Mark Sanchez came under pressure at the end of last season as the New York Jets narrowly missed out on the NFL playoffs, but the 2011 season was statistically the best of Sanchez's career. The Jets rewarded him with a three-year contract extension and he'll be their starting quarterback again in 2012.
SB Nation had a chance to talk to Sanchez at an event hosted by Degree Men in New Jersey, where he spoke about learning a new offense, the 'game manager' label and what it will take for the Jets to get to a Super Bowl.
On getting over the hump and finally making the Super Bowl, Sanchez talked about the Jets' need to put together a complete performance if they get back to the AFC Championship game.
"The two AFC Championship games we did play in, we only played one good half each game. It was the first half against the Colts three years ago, and then two years ago against the Steelers, the second half was great, but [in the] first half, we put ourselves in too much of a hole, so we didn't have enough time to come back."
He also talked about the Jets' new playbook and working with new offensive coordinator Tony Sparano.
"The first thing on my mind is the new playbook with our new offensive coordinator, coach Sparano.
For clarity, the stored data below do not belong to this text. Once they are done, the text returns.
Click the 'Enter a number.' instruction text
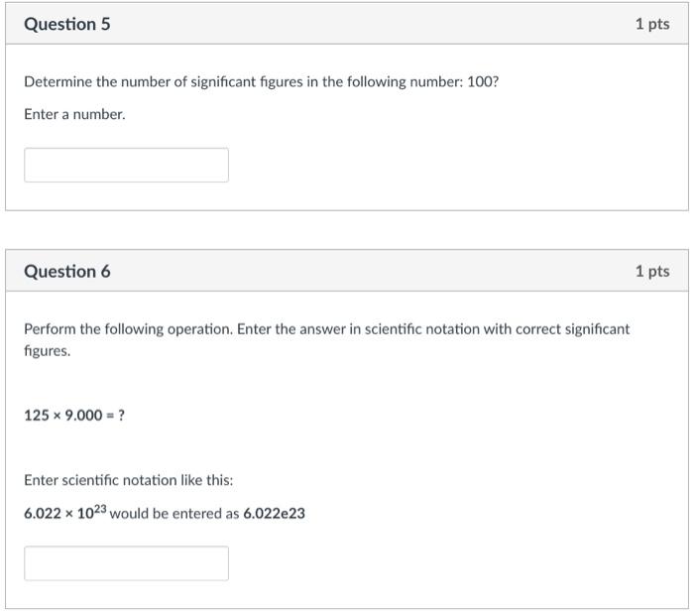The image size is (694, 616). coord(74,114)
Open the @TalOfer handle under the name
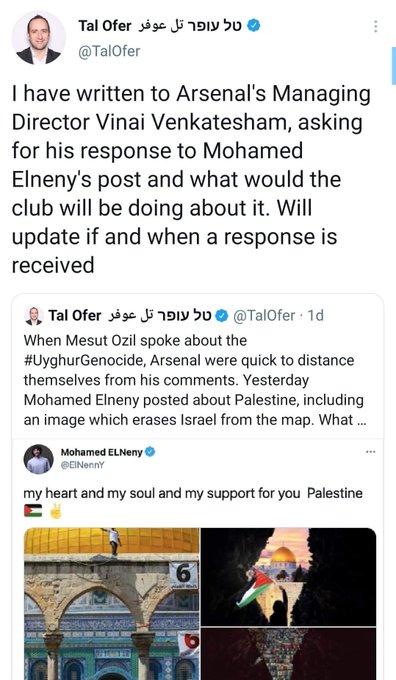396x680 pixels. (x=109, y=51)
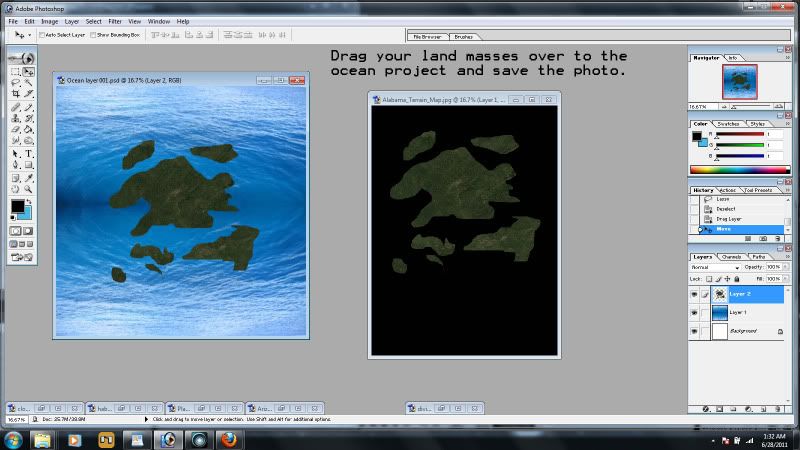
Task: Hide Layer 2 using its eye icon
Action: [694, 295]
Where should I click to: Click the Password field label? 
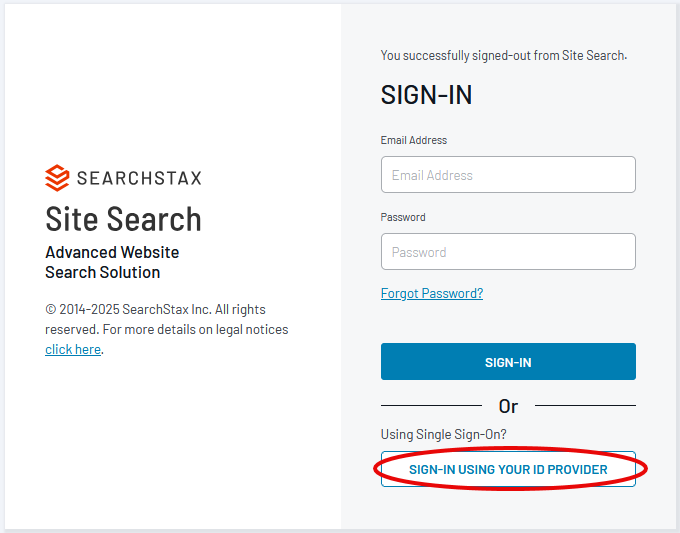tap(403, 217)
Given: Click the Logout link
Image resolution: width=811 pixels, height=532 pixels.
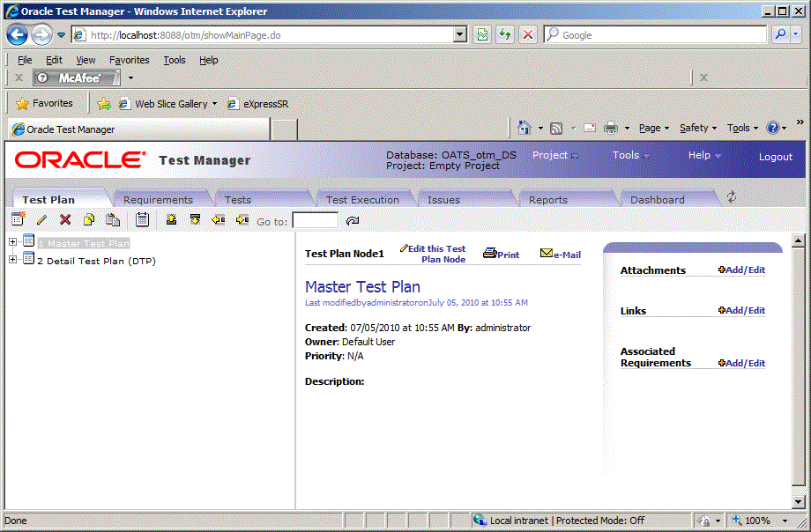Looking at the screenshot, I should (775, 157).
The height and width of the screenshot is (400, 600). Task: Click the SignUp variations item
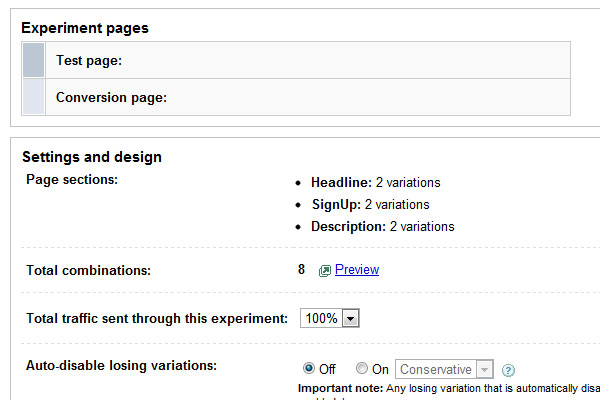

That first chance we had to run through those plays, I thought our offense performed very well, all things considered, against a tough defense in OTAs."
Finally, his most interesting quotes came from a question about whether or not he dislikes the term 'game manager' to describe his play as a quarterback. Not only does Sanchez not dislike the label, he embraces it.
"I think you have to be a game manager. The most important thing is leading your team down the field, acquiring first down after first down, and then putting the ball in the end zone or getting a field goal. Whatever that game calls for, if it calls for a big play at the end of the game, I'm ready for that. If it calls for playing conservative, smart, if we're going to play a grind it out, ground and pound kind of game, then that's fine as well and you have to be able to adapt."